12.           Securities Laws; Insider Trading.  The Committee may from time to time impose any conditions on the Restricted Stock as it deems necessary or advisable to ensure that the Plan, this Agreement and the issuance and resale or any securities comply with all applicable securities laws, including without limitation Rule 16b-3 under the Exchange Act and the Securities Act. Such conditions may include, among other things, the requirement that certificates for shares of Common Stock to be issued to the Participant hereunder contain a restrictive legend in such form and substance as may be determined by the Committee. Without limiting the foregoing, it is understood that Affiliates of the Company may resell Common Stock only pursuant to an effective registration statement under the Securities Act, pursuant to Rule 144 under the Securities Act, or pursuant to another exemption from registration under the Securities Act.

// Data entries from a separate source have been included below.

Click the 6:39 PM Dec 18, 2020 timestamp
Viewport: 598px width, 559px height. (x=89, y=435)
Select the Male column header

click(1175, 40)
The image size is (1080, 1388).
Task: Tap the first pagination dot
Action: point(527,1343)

The Participant understands and agrees that any and all transactions involving shares of Common Stock or other securities of the Company must comply with applicable laws, rules, regulations and policies, including but not limited to the Company’s policy regarding insider trading, which policy, among other things, prohibits transactions involving shares of Common Stock or other securities of the Company by individuals who have material non-public information relating to the Company.

 

 

 

4



 

 

13.           General.  This Agreement shall become valid and binding on the parties when accepted by the Participant via the website operated by the Administrator.  This Agreement shall be governed by and construed in accordance with the laws of the State of New York (other than the conflict of laws provisions thereof).  This Agreement constitutes the entire agreement between the parties with respect to the subject matter hereof and controls and supersedes any prior understandings, agreements or representations by or between the parties, written or oral with respect to its subject matter, including but not limited to the provisions of any and all employment agreements and offer letters (such as terms providing for acceleration or other enhancement to restricted stock or other equity interests in the event of the occurrence of specified events), except and only to the extent of any obligations of the Company or its Affiliates relating to Section 280G of the Internal Revenue Code of 1986, as amended, and may not be modified except by written instrument executed by the parties.  The Participant has not relied on any representation not set forth in this Agreement.  In the event that any calendar date on which vesting is purportedly scheduled pursuant to the terms of Section 2 is not a Business Day, the vesting shall automatically be delayed until the first Business Day following that calendar date.

 

14.           Certain Changes.  In the event of any adjustment in the number of shares of Restricted Stock covered by this Agreement pursuant to any of the provisions of this Agreement, any fractional shares resulting from such adjustment will be disregarded, and the Restricted Stock, as adjusted, will cover only the number of full shares resulting from the adjustment.